The solution may be as simple as putting down a rug or shifting a workout time.

If that conversation doesn’t go as amicably as hoped, it’s time to reach out to the board. Under the Condo Act, if a condo has a noise bylaw, the condo corporation must enforce it. The Condominium Authority of Ontario recommends keeping a written record of the problem including the date, time, type and source of the noise.

The condo corporation should investigate the complaint and, if they deem it a problem, send a series of letters to the offending resident. If that doesn’t solve the problem, it’s time to lawyer up. The first step is usually an attempt at mediation and arbitration to come to a settlement agreement with the neighbour. If that is unsuccessful, the last resort is taking the neighbour to court.

In one case, Polis represented a condo owner against a neighbour for excessive noise, harassment and verbal abuse. The neighbour entered a settlement in mediation agreeing to stop the offending behaviour, but then quickly violated that agreement. Polis and her client took the neighbour to court, presenting the judge with a slew of audio and video recordings. The result was a court order demanding the neighbour comply with the condo corporation’s governing noise bylaws.

“If they’re not willing to negotiate or make concessions, you can skip mediation and arbitration,” says Polis. “With noise disputes, more often than not they go right to the final stage.”

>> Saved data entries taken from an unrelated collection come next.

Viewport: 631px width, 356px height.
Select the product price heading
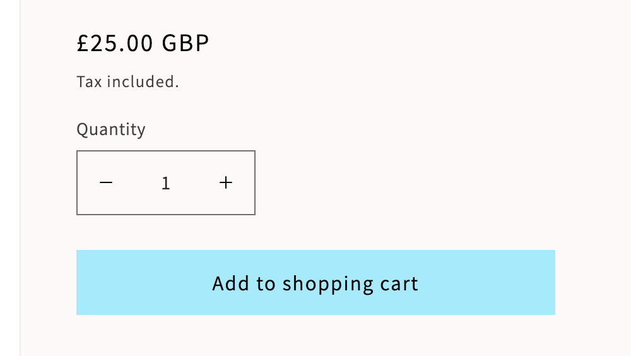point(143,43)
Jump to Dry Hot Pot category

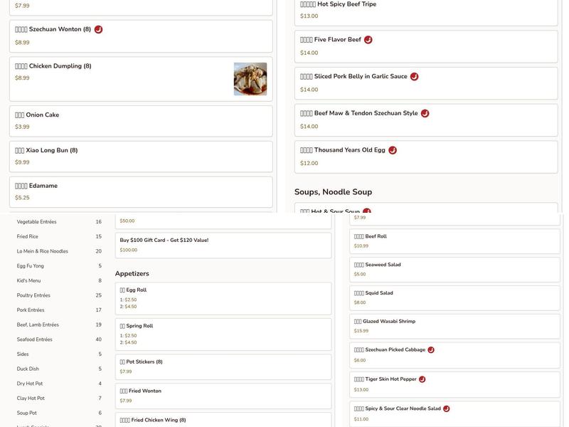tap(31, 384)
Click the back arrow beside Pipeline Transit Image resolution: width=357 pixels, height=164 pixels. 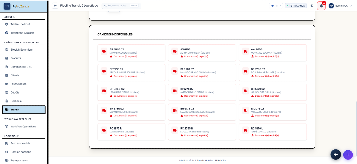pyautogui.click(x=55, y=6)
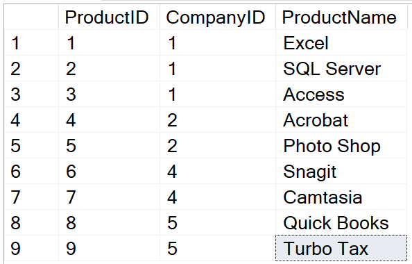412x264 pixels.
Task: Select the SQL Server cell
Action: point(341,69)
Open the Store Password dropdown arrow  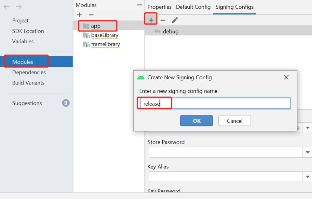(x=308, y=152)
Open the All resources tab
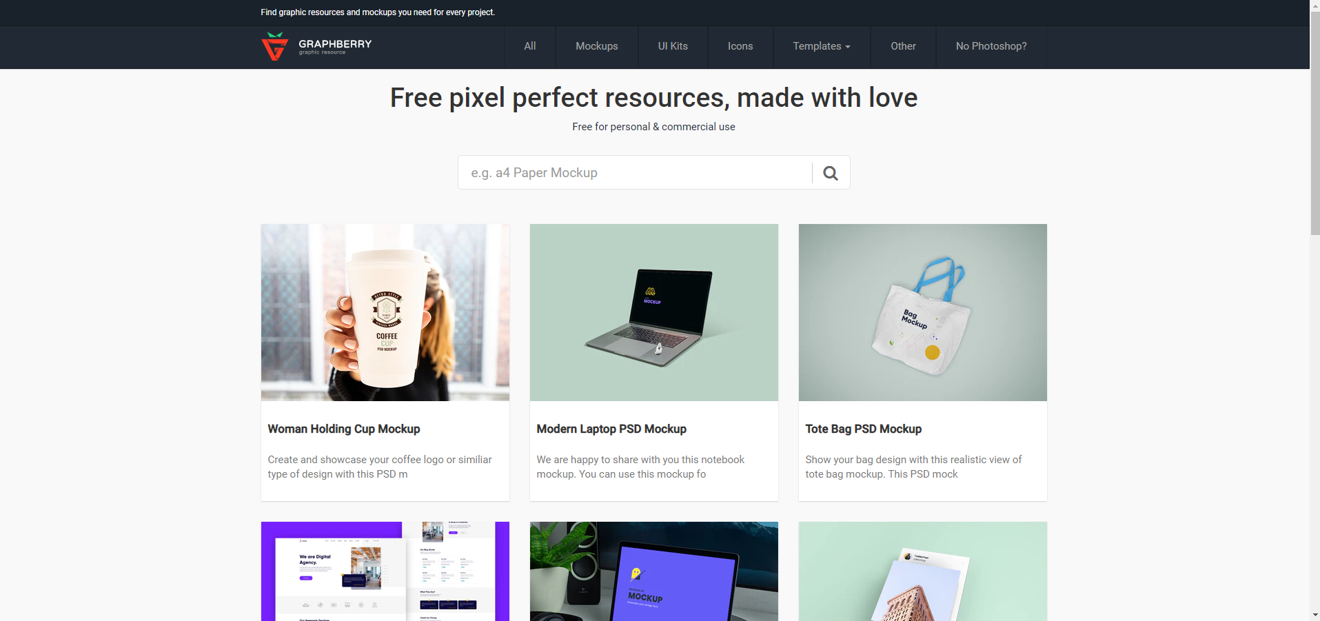 pyautogui.click(x=529, y=46)
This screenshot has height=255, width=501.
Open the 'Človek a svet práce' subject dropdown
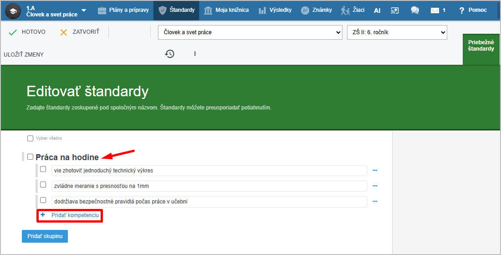click(x=250, y=32)
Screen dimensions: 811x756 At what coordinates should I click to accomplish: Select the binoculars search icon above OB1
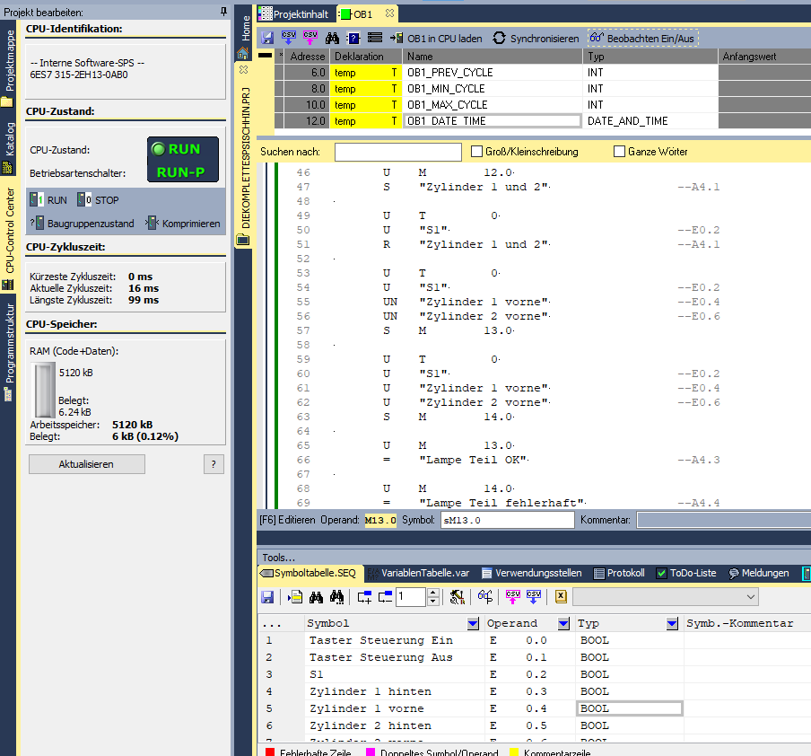coord(332,38)
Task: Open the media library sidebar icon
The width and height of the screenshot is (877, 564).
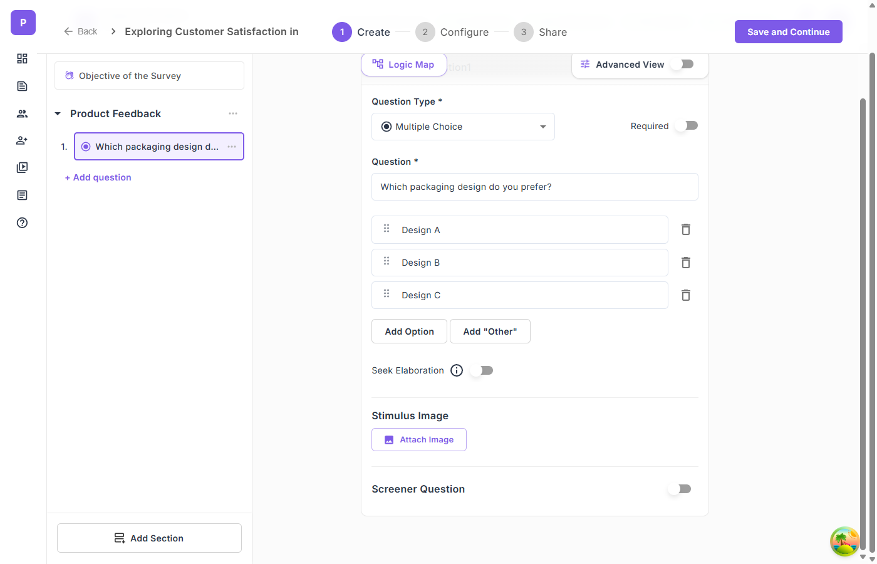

If the problem isn’t a neighbour but rather an aggravating mechanical noise, the best move is to take it directly to the board. Condo corporations are generally responsible for the common elements of the condo: if the parking garage door or the elevator mechanics are unreasonably loud, it falls upon the condo corporation to solve the problem. If they refuse to do so, a resident has the same recourse as they would against a neighbour: mediation, arbitration, court.

In some cases, the problem may be an inadequately soundproofed building. All buildings in Canada are required to achieve a certain sound transmission class. This is a measurement of how well a building partition like a wall, ceiling or floor blocks the transmission of airborne sound. In Toronto, the building code requires a minimum score of 50.

“Honestly, 50 isn’t great. Fifty-five or 60 is good, but few condos meet that level,” says Ivan Koval, an acoustical engineer and owner of Toronto company The Soundproofing Expert.

Koval says there are a variety of factors that affect noise attenuation, including construction materials (concrete is better than wood) and exterior walls (brick or concrete with small windows is better than glass or aluminum). The National Building Code was revised in 2010 to include requirements for soundproofing — buildings constructed earlier than 2010 are often less soundproof — but Koval says that even those requirements are not particularly stringent.

Even if a building clearly falls short of requirements, it can be difficult to hold a developer liable for a building’s poor soundproofing.

If there are sound attenuation deficiencies identified in the first couple of years of a new build, Polis says the condo corporation can bring a claim against the developer to rectify the problem. The majority of the time, though, she says it falls upon the condo corporation to solve any building-wide problems.

Condo owners also have the option of taking matters into their own hands — or rather place them in the hands of a soundproofing professional. Koval says that common solutions include constructing a secondary wall or installing a floating floor. There are no real cheap-and-easy fixes; even installing a single wall takes days and will cost a few thousand dollars.

And it’s an issue that isn’t going anywhere. The Canadian Condominium Institute is planning a seminar on noise complaints to address what has become the hot button condo issue of the pandemic. Part of the solution, says Herle, is approaching the problem with the right attitude.

“Look at the issue with compassion instead of annoyance,” Herle says, particularly when the noise is being generated by neighbours. “Sometimes we don’t realize the effect we are having on others.”